Example number
17
Example slug
example_17_vector_space_closure_centering_as_a_subspace_projection
Background

Vector spaces form the foundational structure of linear algebra: any two vectors can be added, any vector can be scaled, and the result stays in the space. A subspace is a subset that inherits this closure property. The set of zero-mean vectors $S = \{x \in \mathbb{R}^n : \mathbf{1}^\top x = 0\}$ is the kernel of the linear functional $x \mapsto \mathbf{1}^\top x$, hence a subspace. The orthogonal projector onto $S$ is $P = I - \frac{1}{n}\mathbf{1}\mathbf{1}^\top$, and applying $P$ to any vector gives the unique point in $S$ closest to it (in the Euclidean sense). In ML, mean-centering is the standard preprocessing step before PCA, regression, and clustering; understanding it as projection reveals why it’s optimal—it removes the constant offset without losing information, minimizing reconstruction error.

These concepts appear throughout modern deep learning and statistics: regularization methods project onto constraint sets, attention mechanisms compute weighted sums in value span, and optimization algorithms iterate within feasible parameter spaces.
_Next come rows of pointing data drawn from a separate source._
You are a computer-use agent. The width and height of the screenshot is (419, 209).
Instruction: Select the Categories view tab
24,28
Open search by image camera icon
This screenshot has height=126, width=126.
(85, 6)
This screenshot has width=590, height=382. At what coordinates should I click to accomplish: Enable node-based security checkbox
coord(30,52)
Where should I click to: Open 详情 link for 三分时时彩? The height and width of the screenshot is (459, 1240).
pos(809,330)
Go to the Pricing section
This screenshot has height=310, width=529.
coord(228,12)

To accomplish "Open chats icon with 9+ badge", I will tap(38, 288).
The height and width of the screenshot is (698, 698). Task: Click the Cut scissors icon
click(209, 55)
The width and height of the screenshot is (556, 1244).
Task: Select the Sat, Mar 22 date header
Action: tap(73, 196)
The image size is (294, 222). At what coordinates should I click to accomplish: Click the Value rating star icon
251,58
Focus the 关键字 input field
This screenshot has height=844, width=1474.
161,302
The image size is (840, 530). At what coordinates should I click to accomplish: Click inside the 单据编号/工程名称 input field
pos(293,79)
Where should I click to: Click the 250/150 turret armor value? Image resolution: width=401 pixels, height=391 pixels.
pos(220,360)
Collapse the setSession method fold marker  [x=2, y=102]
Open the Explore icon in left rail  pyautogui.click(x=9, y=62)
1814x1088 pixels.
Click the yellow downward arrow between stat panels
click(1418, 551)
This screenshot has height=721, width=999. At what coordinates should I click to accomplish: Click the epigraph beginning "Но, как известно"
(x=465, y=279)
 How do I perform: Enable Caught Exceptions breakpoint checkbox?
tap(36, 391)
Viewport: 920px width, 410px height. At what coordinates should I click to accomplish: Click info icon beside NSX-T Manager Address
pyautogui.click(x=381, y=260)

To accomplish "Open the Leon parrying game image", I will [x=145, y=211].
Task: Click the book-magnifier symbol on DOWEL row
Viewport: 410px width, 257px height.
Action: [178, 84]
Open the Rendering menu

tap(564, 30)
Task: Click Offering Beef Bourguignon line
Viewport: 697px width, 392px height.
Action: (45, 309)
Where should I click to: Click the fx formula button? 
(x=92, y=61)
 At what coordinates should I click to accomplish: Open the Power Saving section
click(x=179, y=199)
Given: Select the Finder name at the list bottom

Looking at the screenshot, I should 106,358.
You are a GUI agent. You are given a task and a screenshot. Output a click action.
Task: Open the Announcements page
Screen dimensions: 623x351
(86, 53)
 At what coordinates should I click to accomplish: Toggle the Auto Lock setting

The interplay between closure (ensuring algorithms stay valid) and projection (finding optimal points in subspaces) is the thread connecting linear algebra to ML.

Purpose

Give you a crisp, ML-first mental model that unifies closure (algebraic safety) and projection (geometric optimality):

  • Closure: Vector spaces are closed under addition and scalar multiplication; convex combinations stay in the space.
  • Subspaces: The zero-mean vectors $\{x \in \mathbb{R}^n : \mathbf{1}^\top x = 0\}$ form a subspace (preserved under all operations).
  • Projection: Mean-centering is orthogonal projection onto the zero-mean subspace; it’s both algebraically valid and geometrically optimal.
  • ML reuse: These concepts recur in PCA (centering before eigendecomposition), batch normalization (zero-mean preprocessing), and gradient descent (staying in parameter space).
Problem
  1. Show closure: form a convex combination of two vectors in R^d.
  2. Show that mean-centering projects onto the subspace of zero-mean vectors.
Solution (Math)
  1. $\mathbb{R}^d$ is closed under addition and scalar multiplication, so for any $a,b\in\mathbb{R}^d$ and $\alpha\in\mathbb{R}$,
\[ v=\alpha a + (1-\alpha)b \in \mathbb{R}^d. \]
  1. The set $S=\{x\in\mathbb{R}^n:\mathbf{1}^Tx=0\}$ is a subspace (kernel of $\mathbf{1}^T$). The orthogonal projector is $P=I-\frac{1}{n}\mathbf{1}\mathbf{1}^T$. Applying $P$ is exactly “subtract the mean”.

We use:

  • Data matrix $X\in\mathbb{R}^{n\times d}$ (rows are examples).
  • Vectors are column vectors by default.
  • $\|x\|_2$ is Euclidean norm; $\langle x,y\rangle=x^Ty$.
Solution (Python)

import numpy as np

a = np.array([1., 2., -1.])
b = np.array([0., -2., 3.])
alpha = 0.2
v = alpha*a + (1-alpha)*b
print("v:", v)

# Centering as projection onto zero-mean subspace

x = np.array([2., 0., -1., 5.])
n = x.size
one = np.ones((n,1))
P = np.eye(n) - (1/n)*(one@one.T)
xc = P@x
print("xc:", xc, "sum(xc):", xc.sum())
print("xc == x - mean(x):", np.allclose(xc, x - x.mean()))
Code Introduction

This code demonstrates two foundational concepts of linear algebra in machine learning: closure under convex combinations (the algebraic property that makes vector spaces valid) and mean-centering as orthogonal projection (the geometric operation underpinning PCA, data preprocessing, and normalization).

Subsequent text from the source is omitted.